Beetlejuice

Diana Miriam Alcántara Meléndez
Diana Miriam Alcántara Meléndez

A veces las personas están tan ensimismadas en sus asuntos que no ven más allá de lo que sucede frente a sus narices; no ven el mundo ni a las personas, ni los problemas ni la realidad. Ven lo que quieren ver o, en muchas ocasiones, lo que les conviene ver. Pero esto no siempre aplica exclusivamente para los narcisistas o ególatras, aquellos en los que es común comportarse así, sino que también puede ser algo que se presente entre los solitarios, los individualistas, los antisociales o los que prefieren vivir en su burbuja, sea que los haga felices o no.

Así que en el mundo tan vasto y lleno de recovecos, caótico, donde hay tantas cosas sucediendo al mismo tiempo, la gente no siempre sabe cómo procesar toda la información a la que tiene acceso, tantos pequeños detalles brotando por doquier, así que se concentra en algo muy específico, su propia realidad. Ello puede ser tan positivo como negativo, porque si bien las personas deben pensar en su estabilidad y desarrollo para vivir su presente, no pueden deslindarse del hecho de que existen en una sociedad donde los otros también importan, porque las relaciones sociales e interpersonales son lo único que les permite avanzar, ya que lo que hace un individuo impacta en otros, directa o indirectamente, sin excepción.

CONSIGNA. Prolonga el texto sobre las personas ensimismadas, comenzando justo después de su última oración.

DATOS REGISTRADOS.
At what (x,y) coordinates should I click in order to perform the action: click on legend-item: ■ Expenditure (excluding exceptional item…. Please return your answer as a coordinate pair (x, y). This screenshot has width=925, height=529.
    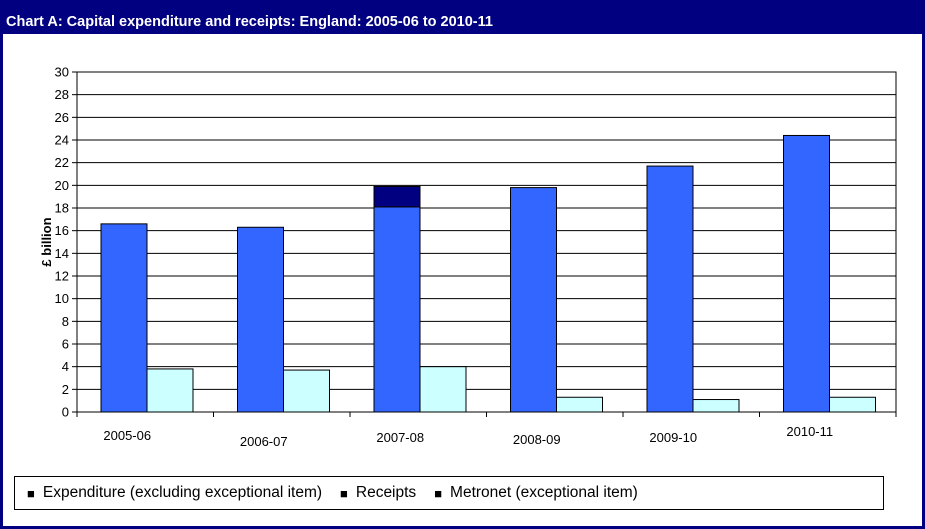
    Looking at the image, I should click on (174, 493).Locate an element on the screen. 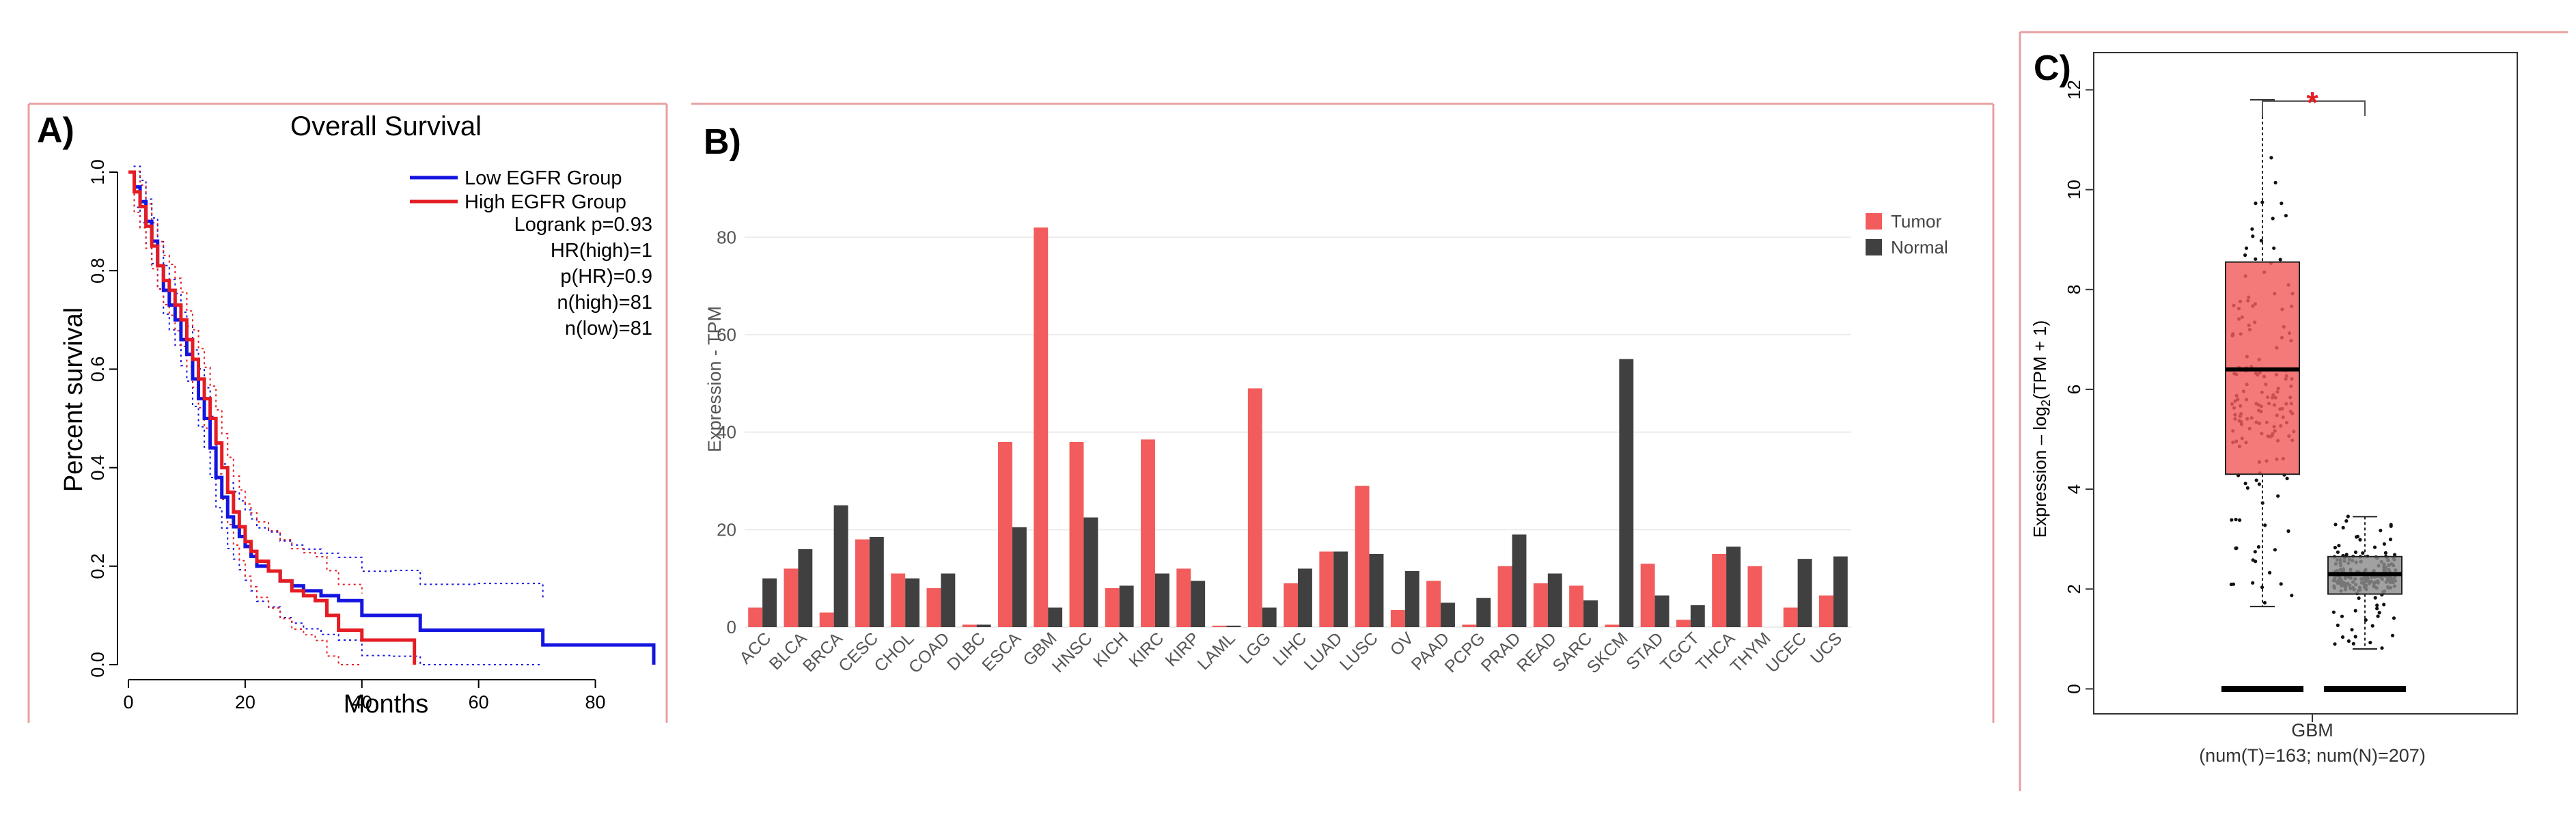  survival-ci-upper-low is located at coordinates (336, 382).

RESPUESTA.
Las acciones tienen consecuencias y las personas no son islas, por muy felices o tristes, realizados o desdichados que se sientan, no van a avanzar en esta vida distanciándose de los demás. De todo esto habla la película Beetlejuice (EUA, 1988) un clásico del humor negro y la comedia de terror  dirigida por Tim Burton, escrita por Michael McDowell, Warren Skaaren y Larry Wilson, además de protagonizada por Alec Baldwin, Geena Davis, Winona Ryder, Michael Keaton, Jeffrey Jones y Catherine O'Hara.

Un ejemplo de la cinematografía que se ha consolidado como pilar de la cultura popular por la autenticidad y peculiaridad de sus personajes y universo ficticio creado, surrealista pero crítico de la condición humana, la historia inicia con los Maitland, Adam y Bárbara, un matrimonio feliz viviendo en una casa alejada de todo en un pequeño pueblo de Estados Unidos, quienes fallecen en un accidente de auto. Tras convertirse en fantasmas, hacen todo lo posible por asustar para ahuyentar a los nuevos inquilinos, los Deetz: Delia, una extravagante, obsesiva y excéntrica escultora de arte; Charles, un empresario que desea una vida relajada en los suburbios, creyendo que es su respuesta al estrés que se había apoderado de su vida en Nueva York; y su hija Lydia, una adolescente que detesta a las personas, como consecuencia de sentirse incomprendida, sobre todo por su círculo familiar inmediato.

Los intentos fallidos de ahuyentar a los Deetz y la negativa a convivir con ellos, llevan a Adam y a Bárbara a pedir ayuda a Beetlejuice, un ‘bioexorcista’ que recurre a métodos poco convencionales para sacar a los vivos de las casas; el problema es que se trata de un personaje escurridizo y engañoso que sólo busca su diversión y beneficio, ya que disfruta de sus travesuras y de explorar su propia irreverencia y maldad.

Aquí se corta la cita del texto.